The combination of these shortcomings and pressure from new players reveals that codes of conduct have limited efficacy in promoting corporate social responsibility. One potential solution involves making these codes legally binding by incorporating them into contractual agreements between businesses.
Additionally, legal action can be taken against TNCs that publish false codes of behavior under deceit laws. This can lead to reputational harm and potential loss of consumers, stakeholders, and partners. Another legislative approach could require TNCs to disclose information about social issues for increased transparency.National governments have the power to require companies operating within their borders to provide statistical information on various workforce variables, which includes wages, health and safety measures, working conditions, training, labor relations, living conditions, and employment support initiatives. France set an example in 2002 by making it mandatory for major national and international companies to report on employee, community, and environmental matters. It is vital for corporations to demonstrate compliance with the International Labor Organization's fundamental conventions and promote them among their subsidiaries (United Nations conference of trade and development, 2004;8).

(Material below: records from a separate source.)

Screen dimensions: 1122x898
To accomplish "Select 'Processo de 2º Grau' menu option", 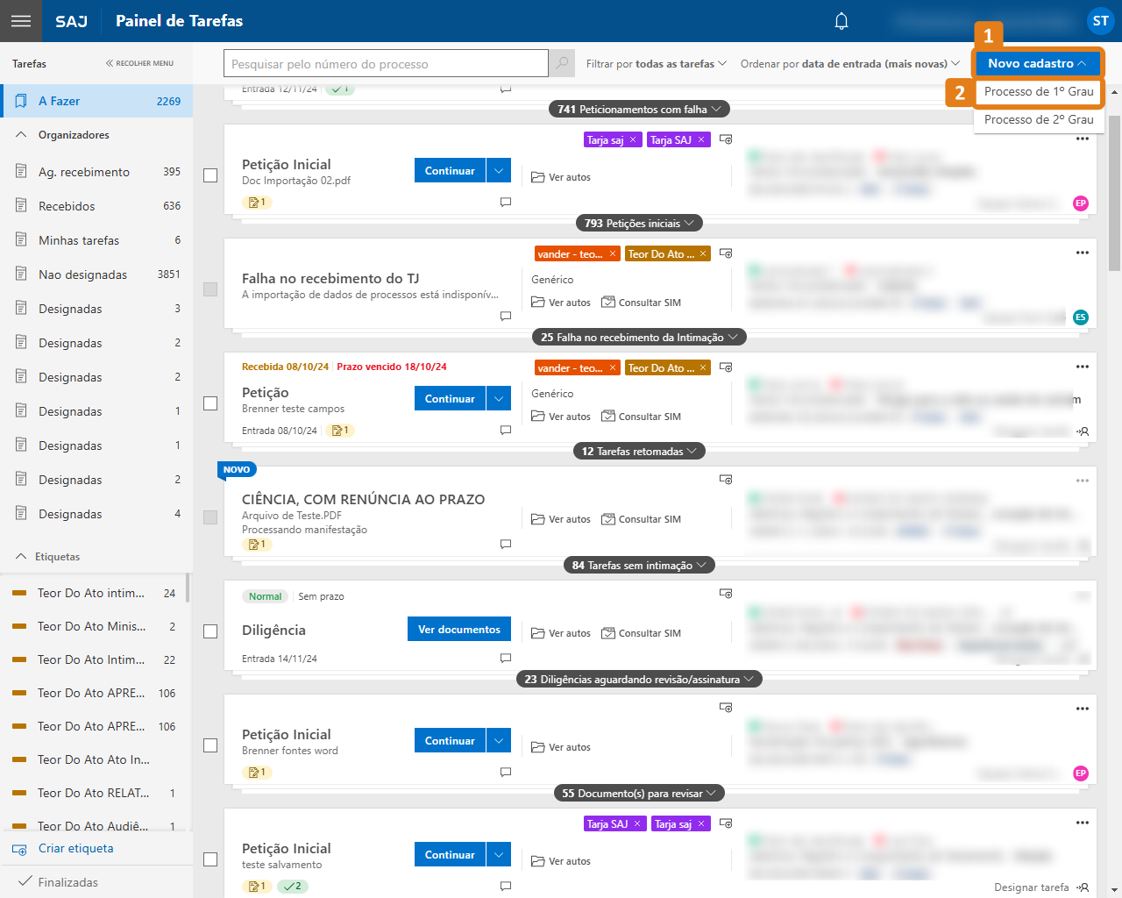I will (1039, 120).
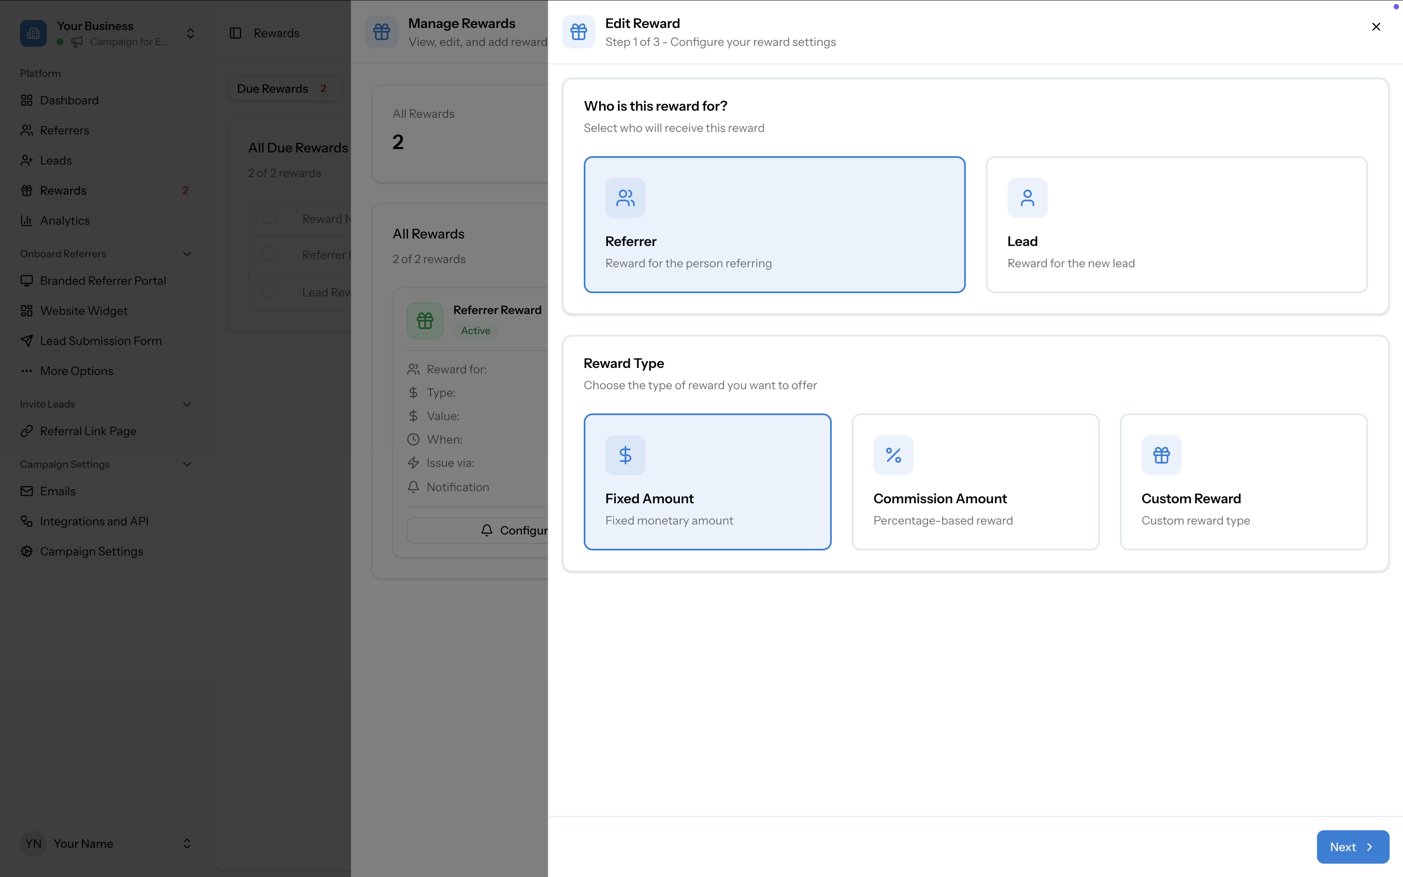
Task: Select the Referrer reward recipient card
Action: click(774, 225)
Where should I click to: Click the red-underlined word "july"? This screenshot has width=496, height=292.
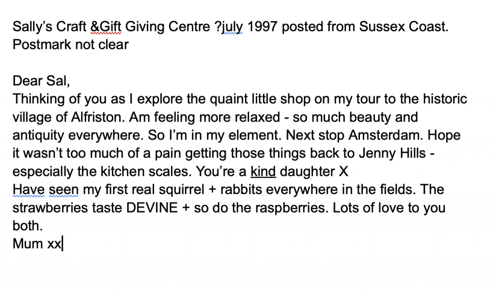click(233, 27)
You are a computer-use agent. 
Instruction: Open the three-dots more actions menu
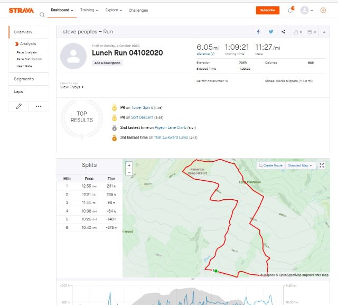click(39, 106)

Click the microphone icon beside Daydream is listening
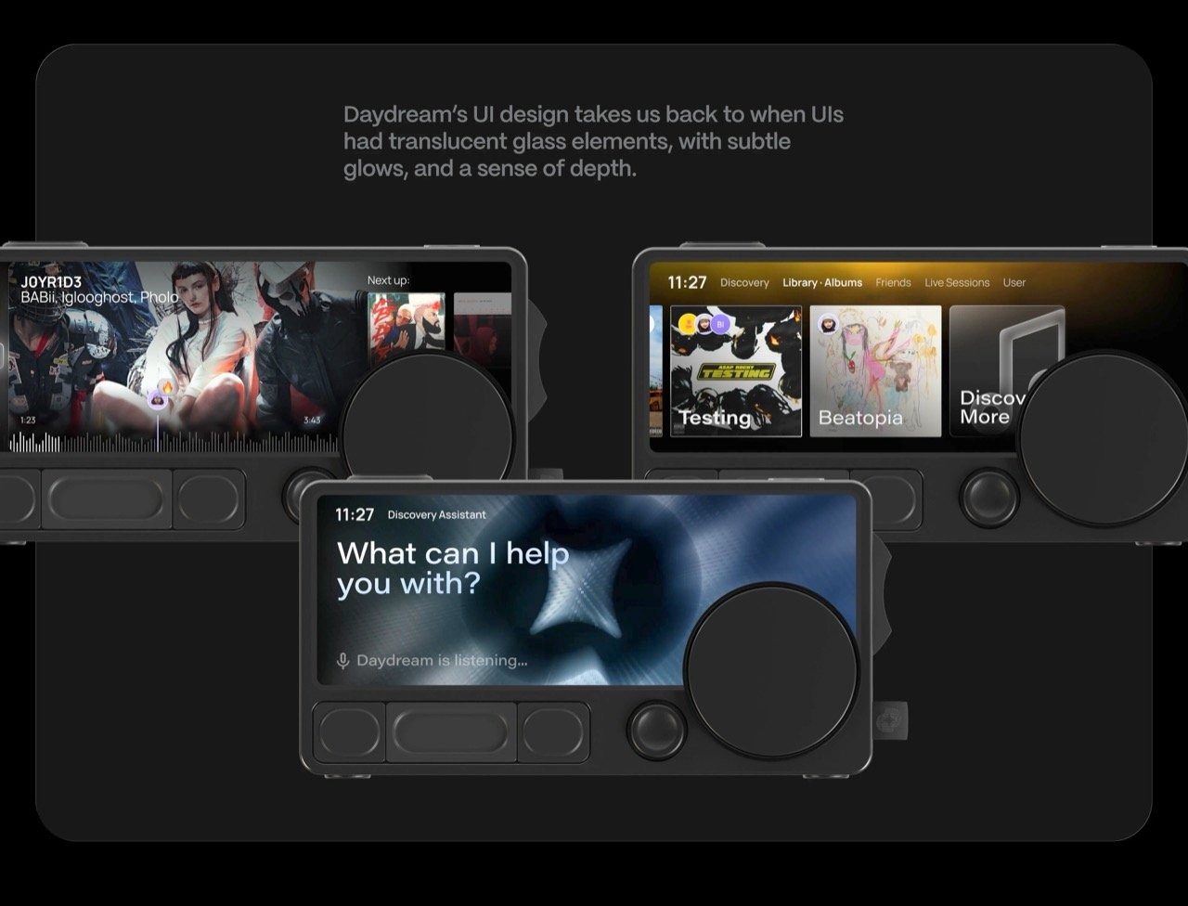click(342, 661)
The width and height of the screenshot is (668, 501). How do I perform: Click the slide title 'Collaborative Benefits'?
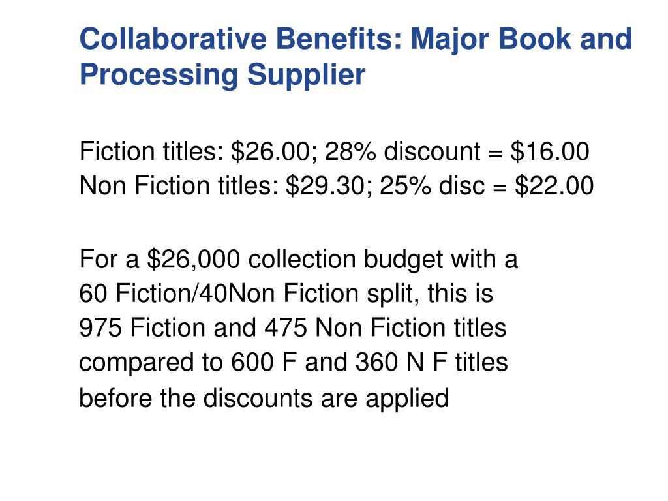(240, 38)
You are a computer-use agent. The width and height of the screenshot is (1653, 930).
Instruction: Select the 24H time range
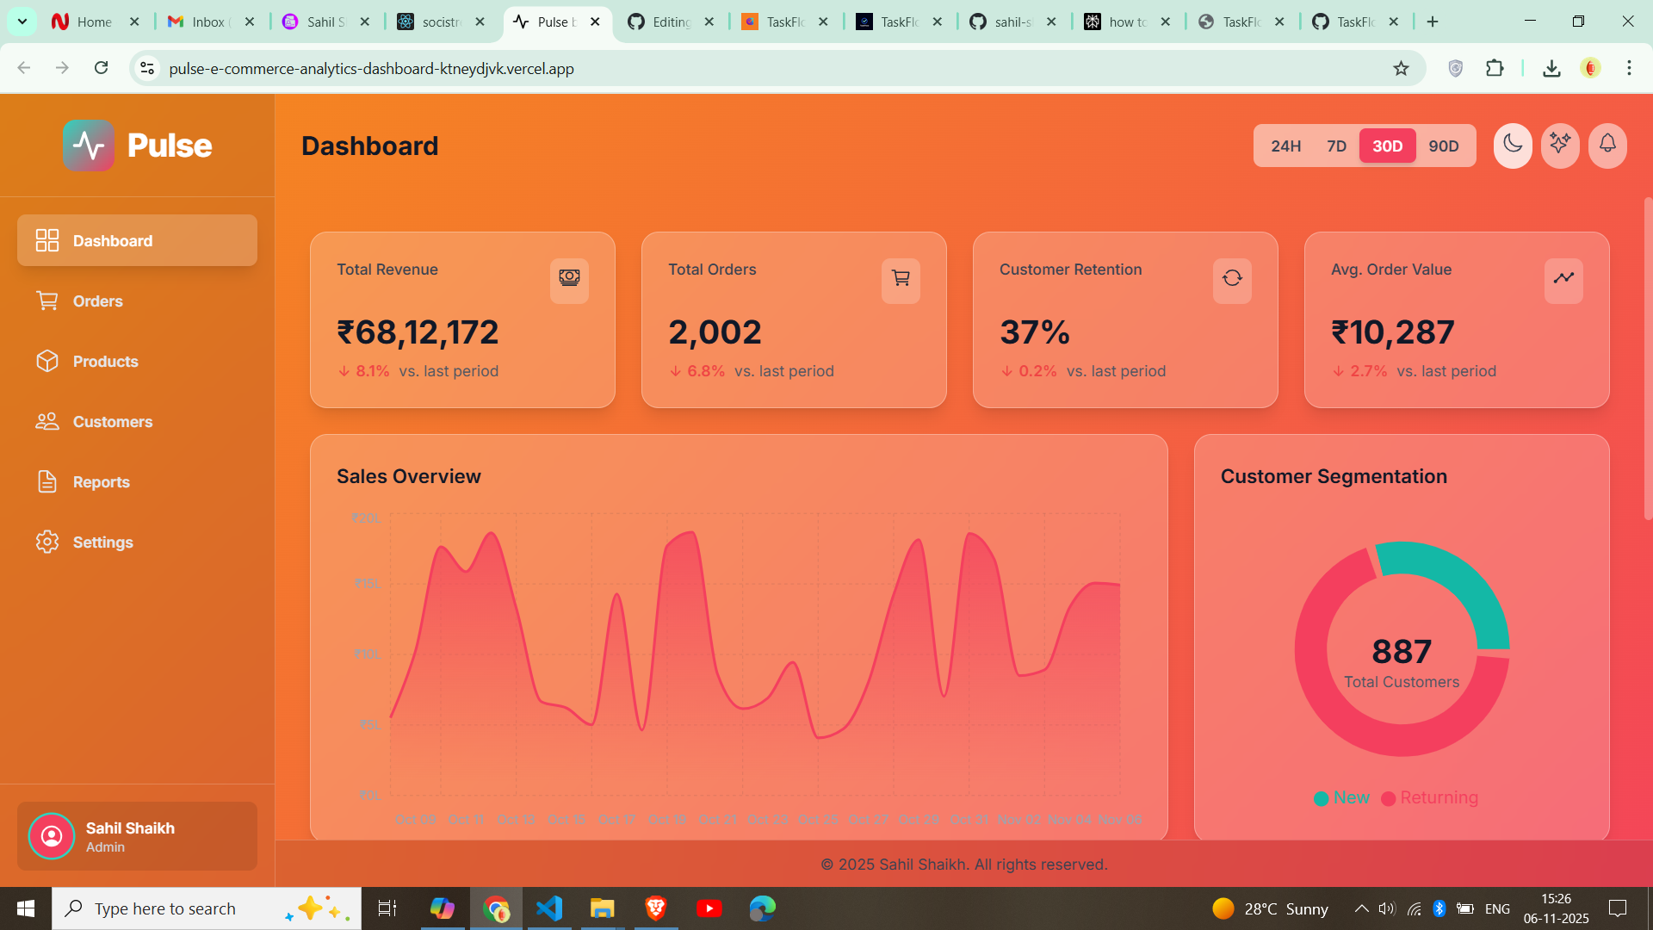click(1285, 146)
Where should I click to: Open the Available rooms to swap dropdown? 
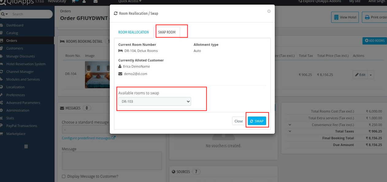[x=155, y=101]
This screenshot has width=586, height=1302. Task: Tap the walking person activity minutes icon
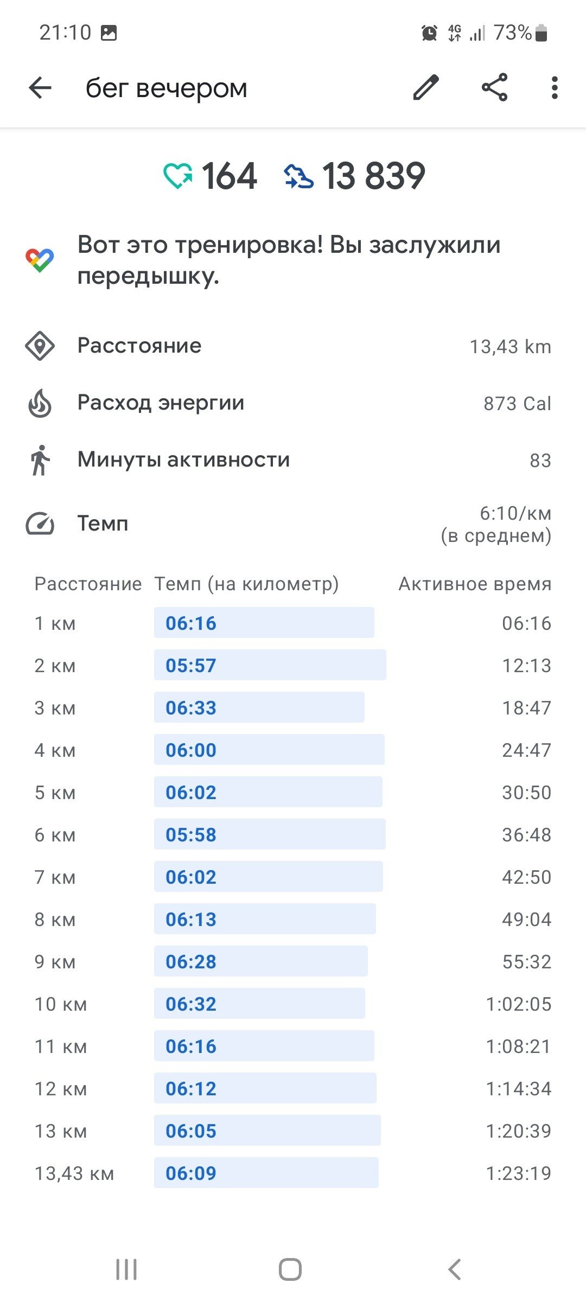(x=40, y=460)
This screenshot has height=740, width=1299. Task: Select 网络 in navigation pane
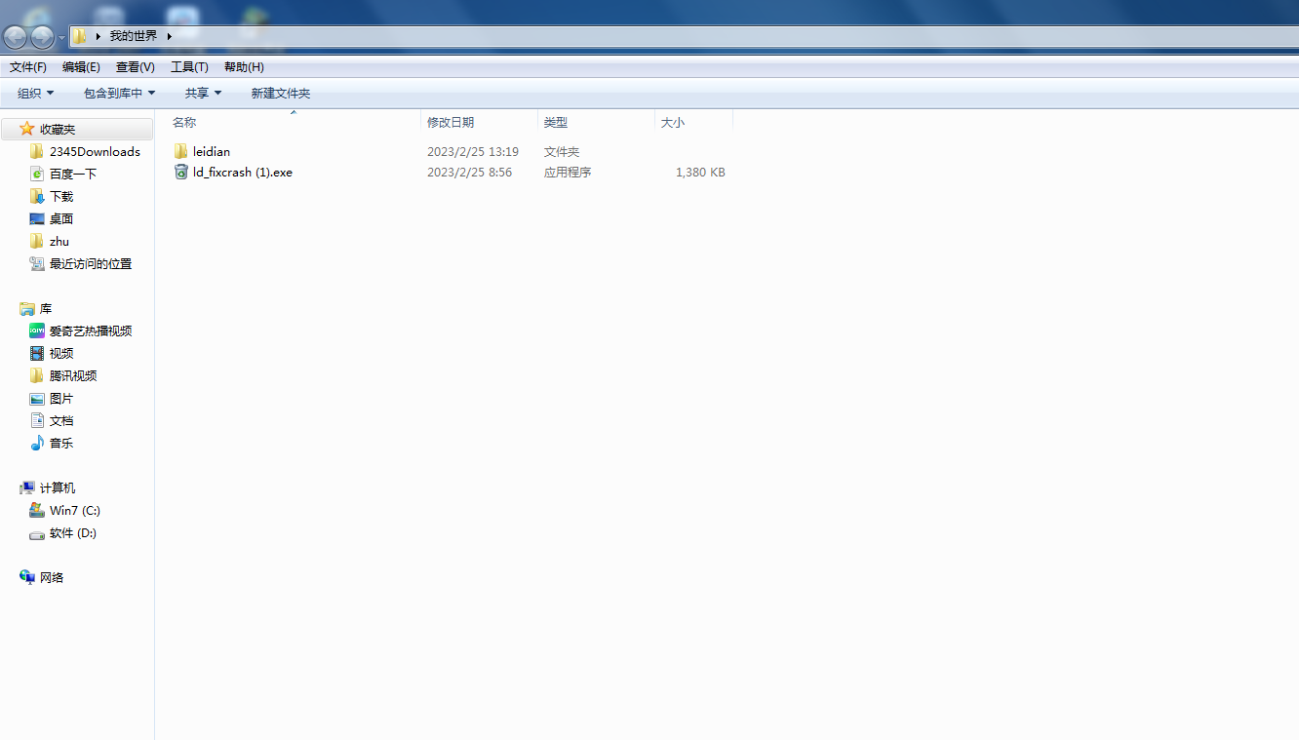point(51,578)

Despite some positive changes brought about by pressure from civil society groups, regulating multinational corporations remains challenging. While corporate codes of conduct have made significant progress since their introduction in the 1990s, they alone are not sufficient to address the issue at hand. Although voluntary approaches contribute to regulating corporate behavior, there is an urgent need for a robust and transparent supervisory framework to ensure proper implementation. However, coalitions consisting of businesses, labor unions, and NGOs do not possess the authority required to take concrete actions even though they
advocate for this model.
To enhance the effectiveness of corporate codes of conduct it is crucial for national governments to support them by integrating them into the legal system.According to Claire Delahaije's article in Global Governance (February 2010), national governments, NGOs, labor unions, and other civil society organizations can work together with transnational corporations to gradually develop a strong and well-defined policy.